╭─ Dataset records
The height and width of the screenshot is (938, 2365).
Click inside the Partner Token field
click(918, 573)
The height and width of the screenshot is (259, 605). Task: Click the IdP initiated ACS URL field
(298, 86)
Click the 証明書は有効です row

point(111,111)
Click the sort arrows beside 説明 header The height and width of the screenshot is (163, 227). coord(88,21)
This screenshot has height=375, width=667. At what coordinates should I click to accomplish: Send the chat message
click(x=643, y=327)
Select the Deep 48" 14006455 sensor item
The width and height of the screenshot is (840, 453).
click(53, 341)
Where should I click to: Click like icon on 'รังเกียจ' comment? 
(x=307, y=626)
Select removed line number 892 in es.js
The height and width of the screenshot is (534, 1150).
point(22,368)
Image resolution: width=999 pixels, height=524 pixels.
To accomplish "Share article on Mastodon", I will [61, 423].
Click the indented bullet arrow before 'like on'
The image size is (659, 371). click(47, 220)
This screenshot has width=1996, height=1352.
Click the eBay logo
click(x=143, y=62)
╰─
§ What is being asked
Present the lines above as a Markdown table with two columns, Row and Line, numbering each line in order. Leave out blank lines.

§ Response
| Row | Line |
|---|---|
| 1 | The height and width of the screenshot is (938, 2365). |
| 2 | Click inside the Partner Token field |
| 3 | click(918, 573) |
| 4 | The height and width of the screenshot is (259, 605). Task: Click the IdP initiated ACS URL field |
| 5 | (298, 86) |
| 6 | Click the 証明書は有効です row |
| 7 | point(111,111) |
| 8 | Click the sort arrows beside 説明 header The height and width of the screenshot is (163, 227). coord(88,21) |
| 9 | This screenshot has height=375, width=667. At what coordinates should I click to accomplish: Send the chat message |
| 10 | click(x=643, y=327) |
| 11 | Select the Deep 48" 14006455 sensor item |
| 12 | The width and height of the screenshot is (840, 453). |
| 13 | click(53, 341) |
| 14 | Where should I click to: Click like icon on 'รังเกียจ' comment?  |
| 15 | (x=307, y=626) |
| 16 | Select removed line number 892 in es.js |
| 17 | The height and width of the screenshot is (534, 1150). |
| 18 | point(22,368) |
| 19 | Image resolution: width=999 pixels, height=524 pixels. |
| 20 | To accomplish "Share article on Mastodon", I will [61, 423]. |
| 21 | Click the indented bullet arrow before 'like on' |
| 22 | The image size is (659, 371). click(47, 220) |
| 23 | This screenshot has width=1996, height=1352. |
| 24 | Click the eBay logo |
| 25 | click(x=143, y=62) |